SET EXERCISE:
Print every one of the rows below word for word, without the pictures.

DATA SUPPLIED:

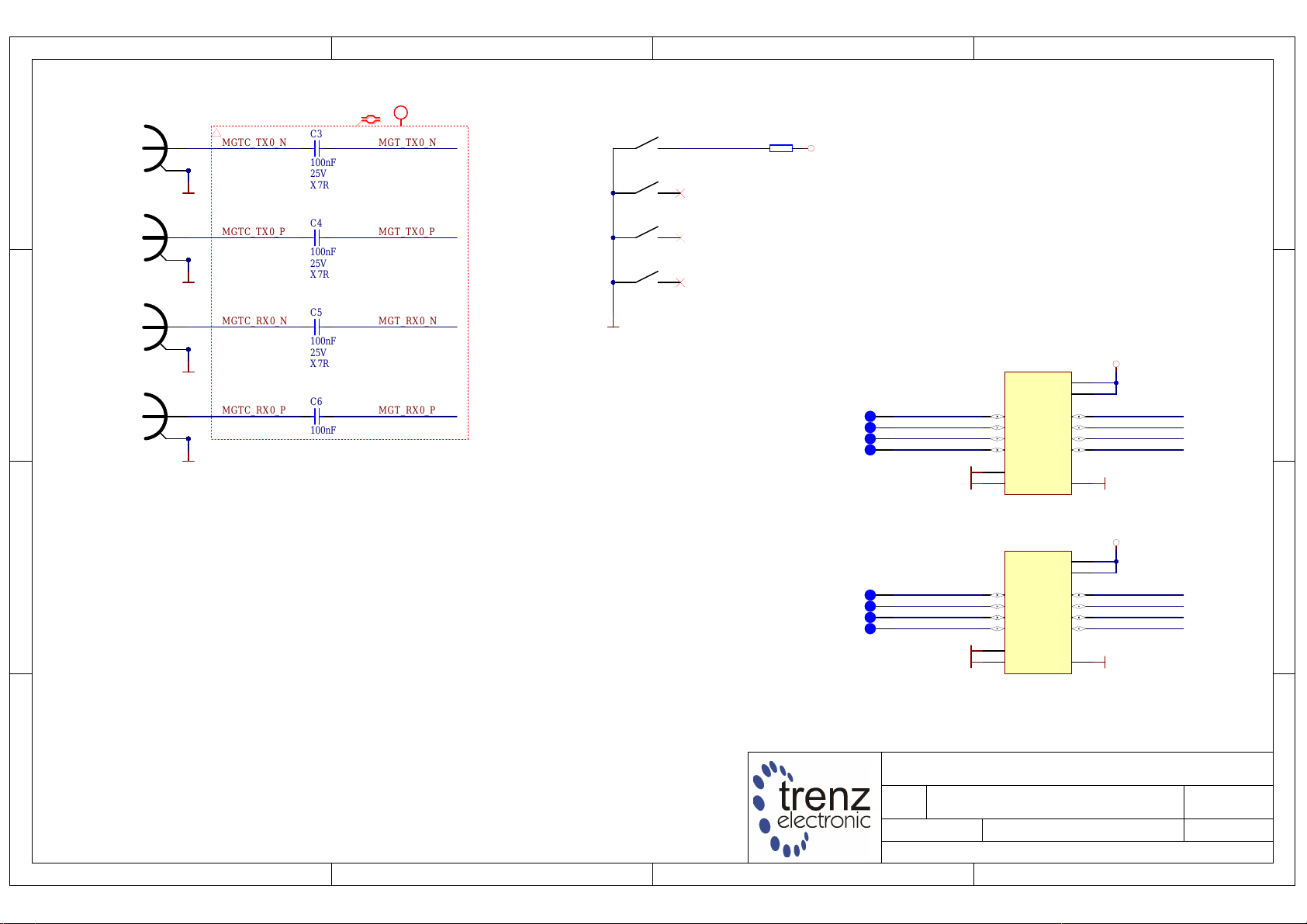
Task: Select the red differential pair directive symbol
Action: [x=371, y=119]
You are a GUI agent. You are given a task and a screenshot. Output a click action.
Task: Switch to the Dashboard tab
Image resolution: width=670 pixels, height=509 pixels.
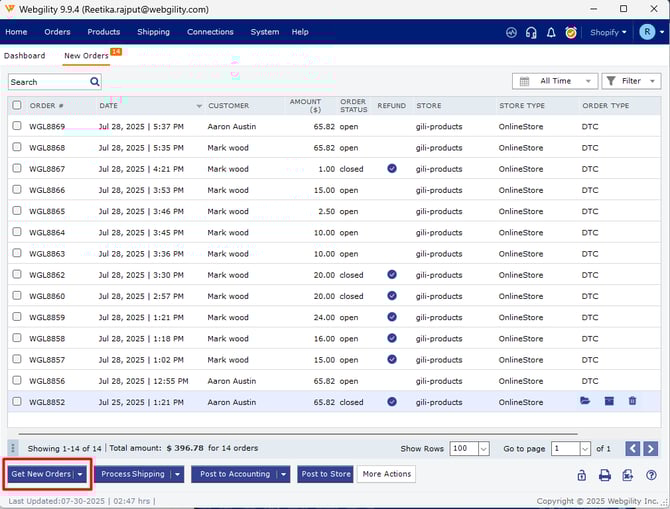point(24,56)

COMPLETE OUTPUT:
Task: Select the red differential pair directive symbol
Action: [x=371, y=119]
You are a GUI agent. You are given a task and a screenshot. Output a click action.
Task: Switch to the Dashboard tab
Image resolution: width=670 pixels, height=509 pixels.
point(24,56)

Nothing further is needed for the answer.